Please format the lines below as a Markdown table with the columns "Row" and "Text", numbering each row and skipping any blank lines. Leave the pictures out of your answer.

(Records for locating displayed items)
* start *

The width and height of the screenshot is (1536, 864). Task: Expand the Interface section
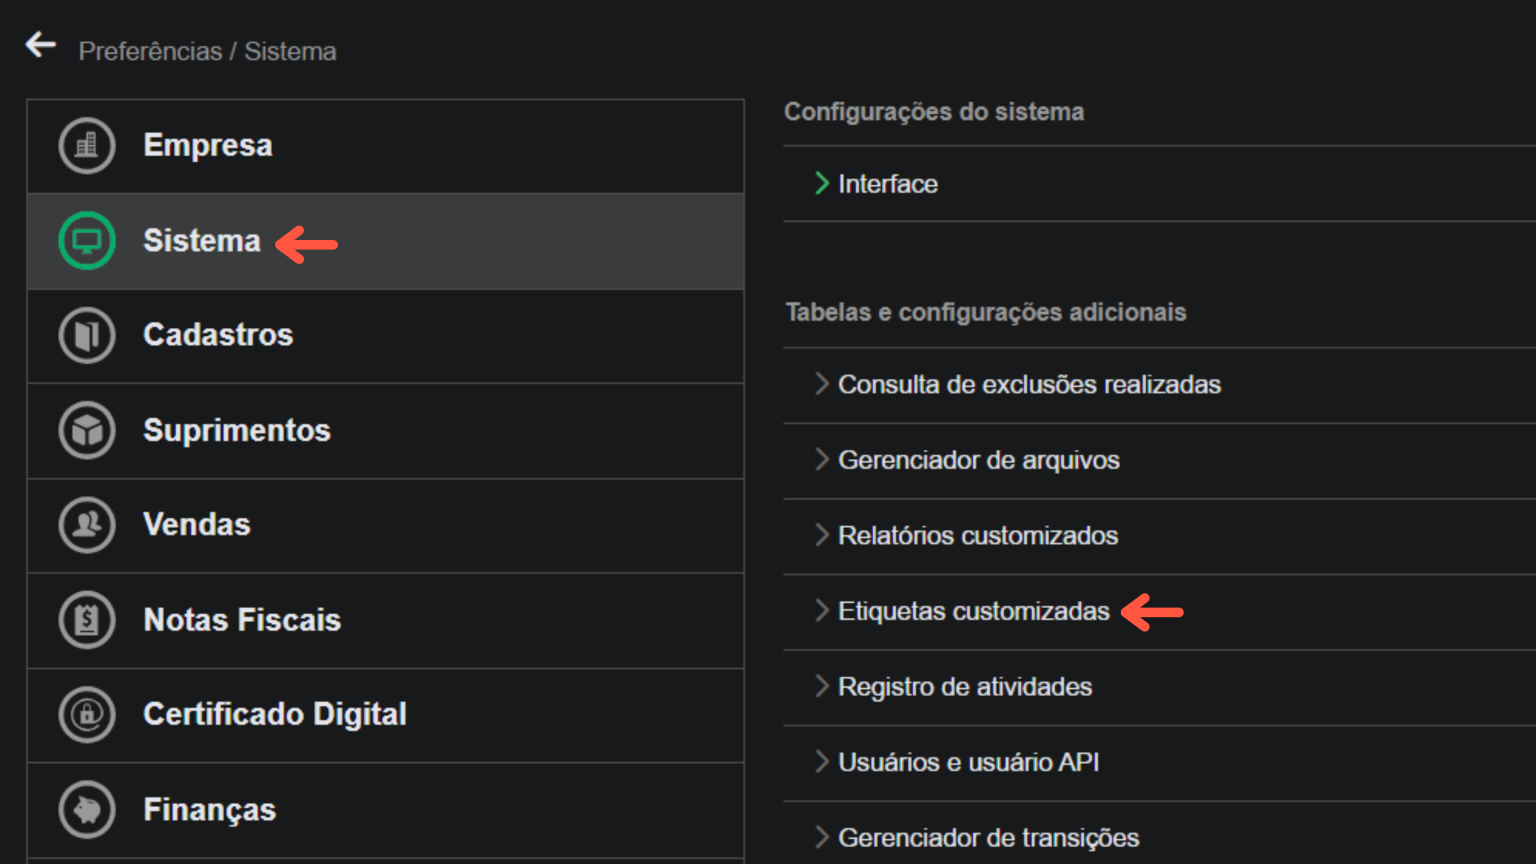pos(888,184)
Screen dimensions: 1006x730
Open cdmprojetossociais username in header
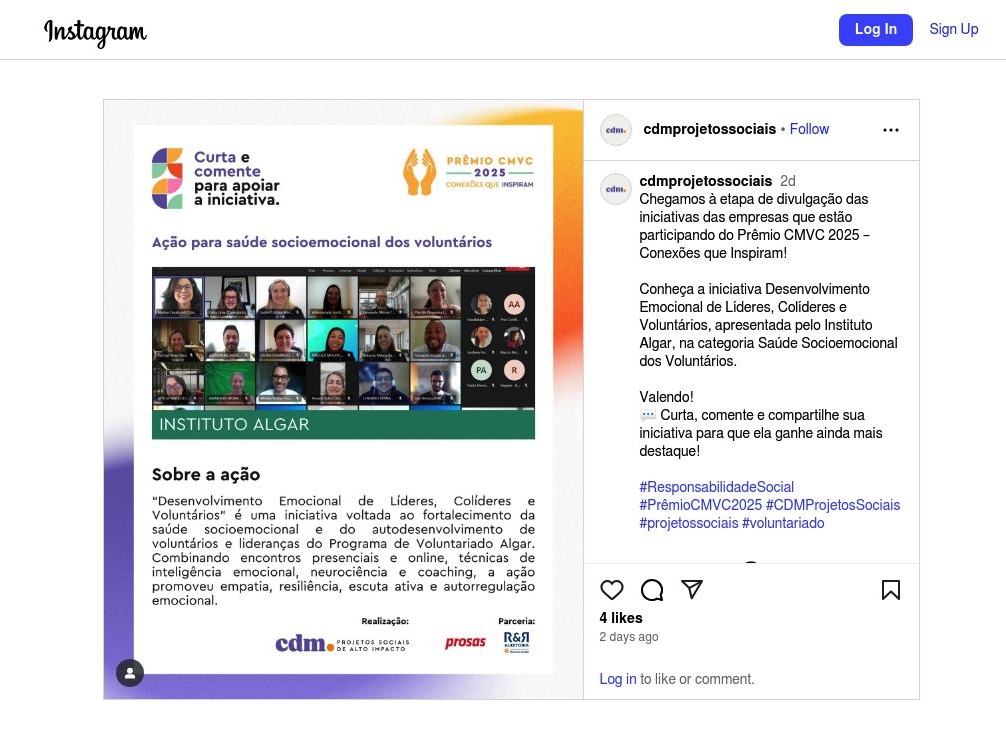pos(710,129)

* end *

§ Solution to the problem:
| Row | Text |
|---|---|
| 1 | The width and height of the screenshot is (1536, 864). Task: Expand the Interface section |
| 2 | pos(888,184) |
| 3 | Screen dimensions: 1006x730 |
| 4 | Open cdmprojetossociais username in header |
| 5 | pos(710,129) |